▶ [Given instruction A]
Format the records as a JSON list of strings with one string per line, leaving out blank lines. Start at the first line of the records and continue through the line containing "Looking at the screenshot, I should click(x=56, y=613).".

▶ [Reading text]
= = = =
In connection with this Opinion, we have made such reviews, analyses, and inquiries as we have deemed necessary or appropriate under the circumstances. Among other things, we have:

 

(i)

reviewed a draft Agreement, dated May 30, 2024;

 

(ii)

reviewed certain publicly available business and financial information relating to Holding Company, Seller and APCU including reports filed with the Securities and Exchange Commission, Federal Deposit Insurance Corporation, Office of the Comptroller of the Currency, Board of Governors of the Federal Reserve, and National Credit Union Administration;

 

(iii)

reviewed certain other business, financial and operating information relating to Holding Company, Seller and APCU provided to PTCP by the managements of Holding Company, Seller and APCU;

 

(iv)

met with, either by phone or in person, certain members of Holding Company, Seller and APCU to discuss the business prospects of Holding Company, Seller and APCU and the proposed Transaction;

 

(v)

reviewed certain financial terms of the proposed Transaction and compared certain of those terms with the publicly available financial terms of certain similar transactions that have recently been effected or announced;

 

(vi)

reviewed certain financial data of Holding Company and compared that data with similar data for companies with publicly traded equity securities that PTCP deemed relevant; and

 

(vii)

considered such other information, financial studies, analyses, investigations, economic data, and market criteria that PTCP deemed relevant.
= = = =
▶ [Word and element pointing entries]
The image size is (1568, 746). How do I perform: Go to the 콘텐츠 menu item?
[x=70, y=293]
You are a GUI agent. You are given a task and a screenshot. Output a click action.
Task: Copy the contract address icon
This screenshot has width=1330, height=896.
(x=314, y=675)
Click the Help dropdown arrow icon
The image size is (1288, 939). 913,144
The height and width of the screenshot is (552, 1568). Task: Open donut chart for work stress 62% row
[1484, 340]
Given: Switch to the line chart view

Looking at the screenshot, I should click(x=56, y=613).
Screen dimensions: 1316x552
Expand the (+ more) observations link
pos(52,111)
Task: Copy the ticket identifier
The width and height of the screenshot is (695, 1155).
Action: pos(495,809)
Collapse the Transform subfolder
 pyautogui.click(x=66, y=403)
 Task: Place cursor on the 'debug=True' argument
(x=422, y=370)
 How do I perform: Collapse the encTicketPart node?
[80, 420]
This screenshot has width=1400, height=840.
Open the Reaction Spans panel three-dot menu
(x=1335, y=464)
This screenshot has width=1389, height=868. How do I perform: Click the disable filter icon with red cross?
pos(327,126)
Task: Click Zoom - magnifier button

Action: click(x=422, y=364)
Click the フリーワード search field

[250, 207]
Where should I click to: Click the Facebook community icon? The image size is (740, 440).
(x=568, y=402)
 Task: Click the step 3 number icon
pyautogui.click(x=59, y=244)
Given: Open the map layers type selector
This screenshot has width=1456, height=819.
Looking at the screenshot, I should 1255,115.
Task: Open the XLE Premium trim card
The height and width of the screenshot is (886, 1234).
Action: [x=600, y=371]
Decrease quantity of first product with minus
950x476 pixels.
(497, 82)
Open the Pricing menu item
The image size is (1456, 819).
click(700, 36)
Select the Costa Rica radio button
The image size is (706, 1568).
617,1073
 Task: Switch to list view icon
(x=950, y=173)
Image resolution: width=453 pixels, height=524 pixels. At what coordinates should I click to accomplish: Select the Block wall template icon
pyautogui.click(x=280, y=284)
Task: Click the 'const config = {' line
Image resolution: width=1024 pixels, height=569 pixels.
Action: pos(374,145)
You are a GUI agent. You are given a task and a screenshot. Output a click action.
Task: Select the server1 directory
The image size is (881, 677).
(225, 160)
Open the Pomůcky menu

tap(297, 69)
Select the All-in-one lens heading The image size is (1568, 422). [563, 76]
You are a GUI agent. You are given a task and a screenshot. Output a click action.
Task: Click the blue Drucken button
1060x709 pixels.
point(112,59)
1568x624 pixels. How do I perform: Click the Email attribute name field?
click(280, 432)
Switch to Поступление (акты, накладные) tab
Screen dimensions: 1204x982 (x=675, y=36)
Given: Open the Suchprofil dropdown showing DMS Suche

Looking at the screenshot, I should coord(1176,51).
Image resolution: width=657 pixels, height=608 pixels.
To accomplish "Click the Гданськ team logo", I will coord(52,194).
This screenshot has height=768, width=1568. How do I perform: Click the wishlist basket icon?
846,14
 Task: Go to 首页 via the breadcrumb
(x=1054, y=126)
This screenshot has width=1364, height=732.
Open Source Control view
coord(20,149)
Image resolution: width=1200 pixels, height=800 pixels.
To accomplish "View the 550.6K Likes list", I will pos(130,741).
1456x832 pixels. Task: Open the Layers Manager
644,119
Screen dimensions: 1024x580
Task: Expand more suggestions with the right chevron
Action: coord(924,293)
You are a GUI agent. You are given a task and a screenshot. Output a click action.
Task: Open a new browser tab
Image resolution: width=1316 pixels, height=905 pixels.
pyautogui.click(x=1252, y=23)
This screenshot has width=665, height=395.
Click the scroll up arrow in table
= = = =
▶ [Given instruction B]
Translate this sentence from the opinion excerpt into Spanish: "In connection with this Opinion, we have made such reviews, analyses, and inquiries as we have deemed necessary or appropriate under the circumstances."

▶ [Expected output A]
[
  "The image size is (1568, 746). How do I perform: Go to the 콘텐츠 menu item?",
  "[x=70, y=293]",
  "You are a GUI agent. You are given a task and a screenshot. Output a click action.",
  "Task: Copy the contract address icon",
  "This screenshot has width=1330, height=896.",
  "(x=314, y=675)",
  "Click the Help dropdown arrow icon",
  "The image size is (1288, 939). 913,144",
  "The height and width of the screenshot is (552, 1568). Task: Open donut chart for work stress 62% row",
  "[1484, 340]",
  "Given: Switch to the line chart view",
  "Looking at the screenshot, I should click(x=56, y=613)."
]

▶ [Expected output B]
En relación con esta Opinión, hemos realizado las revisiones, los análisis y las indagaciones que hemos considerado necesarios o apropiados según las circunstancias.